Oh Figs!

April 6, 2012

Tee-hee. Polite swearing is so cute.


Today we’re going to talk about the awesomeness known as figs. I LOVE figs. Fresh figs are floral and juicy, dried figs are sticky and sweet. As a kid I loved Fig Newtons, something we didn’t have much. So flipping through a cookbook, I wondered if we could make our own. Turns out…you can!

Start by cutting up two packages of figs. I diced ours, but after making a batch I’d be inclined to mince them. I’d also be inclined to increase the amount of figs for a thicker layer. Ours wound up kind of cakey.

So, take your figs, put them in a small saucepan with 1/3 cup honey and a teaspoon or so of lemon juice. Cook it gently over low heat for approximately ten minutes, or until the figs soften up. Stir occasionally.

While the figs are rehydrating, go ahead and make your “cookie” dough. We made it with 1/2 cup butter, 1/2 cup honey, 1 egg, 1/2t lemon zest, 1T lemon juice, 3 cups whole wheat flour, 1t baking powder, 1/2t baking soda, 1/4t salt.

Ours was a crumbly texture; however, similar to a graham cracker crust texture, when squeezed it held its shape.

We took the crumbs and pressed them in to the bottom of a sprayed 9×13 glass pan. In hindsight, I think our layer was a little thick.

By this time, the filling should be about set, so dump that in to the pan and spread it out.
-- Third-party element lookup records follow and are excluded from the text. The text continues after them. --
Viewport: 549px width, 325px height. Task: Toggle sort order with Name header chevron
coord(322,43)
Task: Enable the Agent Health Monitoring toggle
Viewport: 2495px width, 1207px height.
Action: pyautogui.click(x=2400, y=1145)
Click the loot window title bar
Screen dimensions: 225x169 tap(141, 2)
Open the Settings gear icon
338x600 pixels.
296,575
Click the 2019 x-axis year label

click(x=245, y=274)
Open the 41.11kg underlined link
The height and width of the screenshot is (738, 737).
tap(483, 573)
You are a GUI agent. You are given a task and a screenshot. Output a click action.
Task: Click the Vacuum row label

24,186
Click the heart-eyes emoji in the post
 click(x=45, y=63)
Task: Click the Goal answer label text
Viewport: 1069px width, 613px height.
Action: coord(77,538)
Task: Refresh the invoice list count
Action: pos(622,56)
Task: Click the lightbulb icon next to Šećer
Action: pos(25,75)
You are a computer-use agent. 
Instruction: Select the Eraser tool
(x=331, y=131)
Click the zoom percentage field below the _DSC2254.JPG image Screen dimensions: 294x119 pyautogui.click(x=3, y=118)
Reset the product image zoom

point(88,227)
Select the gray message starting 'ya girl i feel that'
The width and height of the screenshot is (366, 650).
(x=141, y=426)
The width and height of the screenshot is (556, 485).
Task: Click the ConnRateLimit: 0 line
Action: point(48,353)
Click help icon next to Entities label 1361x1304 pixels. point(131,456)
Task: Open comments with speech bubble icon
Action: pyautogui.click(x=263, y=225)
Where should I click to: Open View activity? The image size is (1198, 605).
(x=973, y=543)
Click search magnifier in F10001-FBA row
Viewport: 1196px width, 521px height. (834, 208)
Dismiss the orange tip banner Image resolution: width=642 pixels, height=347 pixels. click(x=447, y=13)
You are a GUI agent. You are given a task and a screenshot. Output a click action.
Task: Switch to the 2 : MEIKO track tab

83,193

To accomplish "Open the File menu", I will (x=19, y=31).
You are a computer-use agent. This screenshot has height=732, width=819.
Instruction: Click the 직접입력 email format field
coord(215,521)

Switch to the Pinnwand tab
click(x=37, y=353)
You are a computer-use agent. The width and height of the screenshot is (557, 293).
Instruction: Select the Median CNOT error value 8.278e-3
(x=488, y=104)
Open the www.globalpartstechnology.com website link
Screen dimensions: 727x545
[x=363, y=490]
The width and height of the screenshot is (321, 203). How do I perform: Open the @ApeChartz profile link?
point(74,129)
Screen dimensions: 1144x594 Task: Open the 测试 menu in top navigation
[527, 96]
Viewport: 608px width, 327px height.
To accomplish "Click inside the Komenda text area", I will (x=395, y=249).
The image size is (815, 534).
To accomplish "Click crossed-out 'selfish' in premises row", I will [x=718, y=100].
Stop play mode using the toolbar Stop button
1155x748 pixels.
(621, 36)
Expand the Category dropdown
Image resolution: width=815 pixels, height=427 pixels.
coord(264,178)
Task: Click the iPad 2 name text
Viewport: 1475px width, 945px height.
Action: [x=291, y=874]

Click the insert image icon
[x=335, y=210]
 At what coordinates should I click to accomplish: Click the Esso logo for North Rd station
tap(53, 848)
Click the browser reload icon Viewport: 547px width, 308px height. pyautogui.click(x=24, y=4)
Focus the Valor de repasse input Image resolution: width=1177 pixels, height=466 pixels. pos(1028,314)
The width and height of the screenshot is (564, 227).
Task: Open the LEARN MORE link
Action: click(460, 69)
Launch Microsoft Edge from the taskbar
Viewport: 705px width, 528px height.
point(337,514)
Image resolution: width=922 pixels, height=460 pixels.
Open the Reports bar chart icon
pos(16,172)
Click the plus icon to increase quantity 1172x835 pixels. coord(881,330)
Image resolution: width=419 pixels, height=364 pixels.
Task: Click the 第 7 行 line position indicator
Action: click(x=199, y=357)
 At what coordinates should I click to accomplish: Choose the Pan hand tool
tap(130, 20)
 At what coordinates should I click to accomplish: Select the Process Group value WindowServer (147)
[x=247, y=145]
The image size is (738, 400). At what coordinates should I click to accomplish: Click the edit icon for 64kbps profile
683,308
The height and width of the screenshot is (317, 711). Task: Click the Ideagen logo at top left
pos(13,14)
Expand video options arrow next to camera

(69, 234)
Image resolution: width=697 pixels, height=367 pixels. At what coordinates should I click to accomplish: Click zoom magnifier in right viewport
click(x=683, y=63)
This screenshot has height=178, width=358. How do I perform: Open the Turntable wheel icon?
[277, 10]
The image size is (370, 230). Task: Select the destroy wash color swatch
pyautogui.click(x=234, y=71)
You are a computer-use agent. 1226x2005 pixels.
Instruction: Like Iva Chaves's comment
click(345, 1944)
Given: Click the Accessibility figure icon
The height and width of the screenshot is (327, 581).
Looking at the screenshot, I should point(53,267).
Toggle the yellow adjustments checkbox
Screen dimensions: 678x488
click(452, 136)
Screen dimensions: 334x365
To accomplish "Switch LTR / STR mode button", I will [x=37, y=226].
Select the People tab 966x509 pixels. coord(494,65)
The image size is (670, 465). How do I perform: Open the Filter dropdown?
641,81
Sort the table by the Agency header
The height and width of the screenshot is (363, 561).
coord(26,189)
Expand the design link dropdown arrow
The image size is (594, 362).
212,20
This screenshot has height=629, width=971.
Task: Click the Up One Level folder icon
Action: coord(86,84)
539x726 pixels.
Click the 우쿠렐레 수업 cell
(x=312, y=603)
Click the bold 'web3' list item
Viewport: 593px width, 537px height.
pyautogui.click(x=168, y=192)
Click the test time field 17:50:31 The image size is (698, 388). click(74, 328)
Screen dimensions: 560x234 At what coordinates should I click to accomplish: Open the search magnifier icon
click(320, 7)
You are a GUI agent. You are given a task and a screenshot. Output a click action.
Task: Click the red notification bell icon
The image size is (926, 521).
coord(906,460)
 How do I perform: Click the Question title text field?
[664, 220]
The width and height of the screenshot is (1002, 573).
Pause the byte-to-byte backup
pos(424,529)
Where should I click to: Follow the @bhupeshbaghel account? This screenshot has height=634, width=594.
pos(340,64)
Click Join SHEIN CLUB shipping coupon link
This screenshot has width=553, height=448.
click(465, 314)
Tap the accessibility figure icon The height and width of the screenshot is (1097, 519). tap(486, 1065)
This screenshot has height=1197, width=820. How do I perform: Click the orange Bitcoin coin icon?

I left an edge of about a half inch so that we’d get a good cookie seal instead of being leaky.

Then place the remaining cookie crumb on top and press it down.

Bake at 350 for 12-15 minutes, or until starting to look toasty.

You can see that ours are slightly crumbly, but they tasted delicious. I’d add a touch more liquid, a little less crumb, and a little more filling. Best served warm!